This volume captures the period of poetic apprenticeship Lou Reed began after he left The Velvet Underground in 1970, gathering poems, photographs and ephemera from this era, including previously unreleased audio of the 1971 St. Mark’s Church reading.
Reed fans will find plenty here that echoes his verses, like the whiff of violence and sly humor ... But there are revelations, too, with the sort of emotional nuance his Seventies solo work didn't often cultivate ... a touching portrait of the artist as a young-ish man, following his muse, doing his work, tending his soul.
Reed really did evolve tremendously as an intellectual over the course of his life, so to see such a detailed, close-up crystallization of this one rather short season at its culmination on that one-of-a-kind evening is incredible. The portrait it paints of him is so specific and clear it's easy to say it makes you feel like you were there that night. And even though his brief foray into the profession of writing didn't last, it did somehow contain all the bare bones of Reed that we knew over time. Reed's brand of experimental and reactionary art always contained some of his trademarks in tone, syntax, and content ... Beyond the text of the reading, including all the introductory snippets, there are some other beautiful artifacts that really put you in the entirety of this event's time and place. There are Mick Rock's photographs of Reed holding the portable cassette recorder. There are pictures of journals and magazines where some of the things that Reed read that night ultimately got published ... The Lou Reed Archive should keep them coming.
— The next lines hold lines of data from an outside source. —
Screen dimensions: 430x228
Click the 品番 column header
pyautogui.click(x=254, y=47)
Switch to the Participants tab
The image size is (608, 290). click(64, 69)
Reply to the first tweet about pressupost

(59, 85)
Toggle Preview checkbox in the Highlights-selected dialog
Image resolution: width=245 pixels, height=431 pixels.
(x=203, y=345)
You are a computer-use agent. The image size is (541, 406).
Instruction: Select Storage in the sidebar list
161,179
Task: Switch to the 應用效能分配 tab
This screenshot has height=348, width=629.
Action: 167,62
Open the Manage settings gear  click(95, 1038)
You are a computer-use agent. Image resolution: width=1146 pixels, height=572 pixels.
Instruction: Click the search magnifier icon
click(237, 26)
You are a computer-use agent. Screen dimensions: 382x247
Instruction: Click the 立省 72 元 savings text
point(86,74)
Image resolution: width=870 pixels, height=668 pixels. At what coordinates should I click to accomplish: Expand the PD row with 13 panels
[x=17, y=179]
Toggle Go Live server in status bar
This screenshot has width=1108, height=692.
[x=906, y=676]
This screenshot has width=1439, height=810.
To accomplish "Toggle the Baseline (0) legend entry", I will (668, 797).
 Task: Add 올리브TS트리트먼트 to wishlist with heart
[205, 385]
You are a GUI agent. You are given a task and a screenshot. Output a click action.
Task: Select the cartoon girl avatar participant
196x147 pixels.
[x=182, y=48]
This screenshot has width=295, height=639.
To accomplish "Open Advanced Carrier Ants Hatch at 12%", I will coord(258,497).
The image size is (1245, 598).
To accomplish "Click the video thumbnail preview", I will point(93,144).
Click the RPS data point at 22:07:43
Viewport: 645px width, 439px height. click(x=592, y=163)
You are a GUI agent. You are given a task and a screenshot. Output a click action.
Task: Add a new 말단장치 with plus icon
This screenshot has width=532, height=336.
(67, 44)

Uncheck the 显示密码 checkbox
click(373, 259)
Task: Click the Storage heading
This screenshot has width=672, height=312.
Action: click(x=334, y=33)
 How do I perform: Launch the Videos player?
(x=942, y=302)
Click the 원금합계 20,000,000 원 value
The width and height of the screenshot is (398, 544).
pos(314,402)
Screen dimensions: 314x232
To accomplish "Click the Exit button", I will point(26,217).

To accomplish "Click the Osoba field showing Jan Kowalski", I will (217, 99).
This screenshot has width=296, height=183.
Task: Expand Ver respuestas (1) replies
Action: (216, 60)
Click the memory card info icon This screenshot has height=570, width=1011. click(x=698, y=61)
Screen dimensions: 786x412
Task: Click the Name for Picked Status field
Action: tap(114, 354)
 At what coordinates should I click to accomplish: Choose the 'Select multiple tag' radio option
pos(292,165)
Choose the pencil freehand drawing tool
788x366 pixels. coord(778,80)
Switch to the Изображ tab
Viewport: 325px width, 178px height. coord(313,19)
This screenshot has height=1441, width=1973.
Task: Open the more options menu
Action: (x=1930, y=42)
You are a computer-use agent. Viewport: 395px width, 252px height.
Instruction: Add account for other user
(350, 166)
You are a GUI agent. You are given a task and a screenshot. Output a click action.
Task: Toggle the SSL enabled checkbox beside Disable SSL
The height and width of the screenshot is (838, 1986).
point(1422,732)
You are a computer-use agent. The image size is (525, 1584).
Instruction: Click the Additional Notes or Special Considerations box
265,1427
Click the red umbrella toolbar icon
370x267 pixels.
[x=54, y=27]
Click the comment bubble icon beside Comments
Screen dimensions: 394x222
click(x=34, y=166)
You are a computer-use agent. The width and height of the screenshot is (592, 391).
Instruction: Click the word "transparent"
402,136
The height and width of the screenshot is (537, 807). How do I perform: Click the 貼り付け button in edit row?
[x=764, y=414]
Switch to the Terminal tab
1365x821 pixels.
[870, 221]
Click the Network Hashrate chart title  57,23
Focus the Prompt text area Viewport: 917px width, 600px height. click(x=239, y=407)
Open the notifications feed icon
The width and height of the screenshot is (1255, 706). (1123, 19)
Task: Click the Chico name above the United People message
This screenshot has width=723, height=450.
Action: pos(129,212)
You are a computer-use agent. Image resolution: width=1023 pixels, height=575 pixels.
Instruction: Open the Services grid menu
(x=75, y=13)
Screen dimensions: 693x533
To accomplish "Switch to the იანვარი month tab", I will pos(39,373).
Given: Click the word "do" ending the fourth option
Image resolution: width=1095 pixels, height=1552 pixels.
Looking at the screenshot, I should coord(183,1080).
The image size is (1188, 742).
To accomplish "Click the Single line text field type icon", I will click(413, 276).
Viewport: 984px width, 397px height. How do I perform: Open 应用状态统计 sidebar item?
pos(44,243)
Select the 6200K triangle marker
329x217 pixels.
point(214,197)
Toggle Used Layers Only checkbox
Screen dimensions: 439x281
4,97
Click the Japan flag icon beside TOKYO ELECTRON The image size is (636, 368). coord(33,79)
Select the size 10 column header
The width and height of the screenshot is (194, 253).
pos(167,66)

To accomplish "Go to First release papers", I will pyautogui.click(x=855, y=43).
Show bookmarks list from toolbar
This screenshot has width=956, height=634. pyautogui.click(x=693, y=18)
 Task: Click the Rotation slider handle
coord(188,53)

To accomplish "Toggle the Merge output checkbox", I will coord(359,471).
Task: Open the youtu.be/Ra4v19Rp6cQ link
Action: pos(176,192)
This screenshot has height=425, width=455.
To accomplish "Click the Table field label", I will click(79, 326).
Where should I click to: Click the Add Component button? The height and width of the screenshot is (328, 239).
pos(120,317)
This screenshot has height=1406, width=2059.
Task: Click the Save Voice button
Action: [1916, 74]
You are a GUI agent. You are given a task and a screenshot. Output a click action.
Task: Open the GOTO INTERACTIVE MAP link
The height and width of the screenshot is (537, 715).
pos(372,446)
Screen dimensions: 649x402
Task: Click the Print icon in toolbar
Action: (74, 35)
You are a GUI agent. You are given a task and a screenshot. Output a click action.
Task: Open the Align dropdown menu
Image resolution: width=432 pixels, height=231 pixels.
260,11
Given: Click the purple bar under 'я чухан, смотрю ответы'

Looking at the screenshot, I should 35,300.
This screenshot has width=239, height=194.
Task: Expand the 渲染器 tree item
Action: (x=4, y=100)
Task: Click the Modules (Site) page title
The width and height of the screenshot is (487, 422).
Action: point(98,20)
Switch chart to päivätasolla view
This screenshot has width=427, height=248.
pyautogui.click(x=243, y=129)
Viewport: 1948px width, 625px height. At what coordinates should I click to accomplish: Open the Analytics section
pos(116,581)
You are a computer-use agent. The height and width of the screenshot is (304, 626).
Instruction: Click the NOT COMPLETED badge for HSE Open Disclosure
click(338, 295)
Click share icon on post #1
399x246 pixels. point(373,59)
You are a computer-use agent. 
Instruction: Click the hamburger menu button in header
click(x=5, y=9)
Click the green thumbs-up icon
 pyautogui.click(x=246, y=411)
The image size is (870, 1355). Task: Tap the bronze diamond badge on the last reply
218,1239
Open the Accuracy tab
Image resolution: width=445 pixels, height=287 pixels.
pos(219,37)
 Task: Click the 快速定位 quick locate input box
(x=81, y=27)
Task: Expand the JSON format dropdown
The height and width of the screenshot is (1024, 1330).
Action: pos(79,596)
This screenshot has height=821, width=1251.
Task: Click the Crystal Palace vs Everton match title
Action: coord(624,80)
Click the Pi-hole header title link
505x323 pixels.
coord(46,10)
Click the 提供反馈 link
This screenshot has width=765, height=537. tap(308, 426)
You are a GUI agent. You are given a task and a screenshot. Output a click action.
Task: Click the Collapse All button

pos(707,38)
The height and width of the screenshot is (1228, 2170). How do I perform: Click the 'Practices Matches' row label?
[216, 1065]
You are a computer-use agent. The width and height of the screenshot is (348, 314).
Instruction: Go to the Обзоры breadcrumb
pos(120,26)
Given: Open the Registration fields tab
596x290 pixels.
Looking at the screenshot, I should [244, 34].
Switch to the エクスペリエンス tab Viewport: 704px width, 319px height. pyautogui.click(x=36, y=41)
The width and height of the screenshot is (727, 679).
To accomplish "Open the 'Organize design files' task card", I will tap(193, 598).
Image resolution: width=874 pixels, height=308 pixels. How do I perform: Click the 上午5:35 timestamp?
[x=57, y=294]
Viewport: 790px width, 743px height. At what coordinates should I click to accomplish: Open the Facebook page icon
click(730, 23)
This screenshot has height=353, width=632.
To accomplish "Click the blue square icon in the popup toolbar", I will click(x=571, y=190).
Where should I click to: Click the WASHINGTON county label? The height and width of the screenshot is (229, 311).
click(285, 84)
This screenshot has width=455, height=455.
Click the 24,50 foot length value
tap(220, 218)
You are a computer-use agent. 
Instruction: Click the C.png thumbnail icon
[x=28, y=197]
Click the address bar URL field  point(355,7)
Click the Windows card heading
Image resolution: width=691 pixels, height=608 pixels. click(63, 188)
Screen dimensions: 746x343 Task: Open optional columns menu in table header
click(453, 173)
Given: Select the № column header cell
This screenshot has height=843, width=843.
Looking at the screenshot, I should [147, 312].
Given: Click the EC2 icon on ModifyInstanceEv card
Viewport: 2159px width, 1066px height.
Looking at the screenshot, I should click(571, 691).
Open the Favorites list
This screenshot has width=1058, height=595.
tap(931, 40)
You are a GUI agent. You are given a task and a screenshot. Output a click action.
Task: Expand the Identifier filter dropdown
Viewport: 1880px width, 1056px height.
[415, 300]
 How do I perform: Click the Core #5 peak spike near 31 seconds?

What emerges is more than a story of an artistic detour in the career of a recording musician: it is a glimpse into a more personal, vulnerable, and yet gregarious and experimental Lou Reed ... One of the greatest things about the book is that it preserves not only the poems but also the chatter between them. Anderson calls these snippets 'Avant-garde stand-up … parallel poems' ... On the page, these may seem like merely witty lines. But to hear Reed’s voice, dripping with that 'parody of the instinct,' to experience the whole range of his 'theater of voices,' is sublime.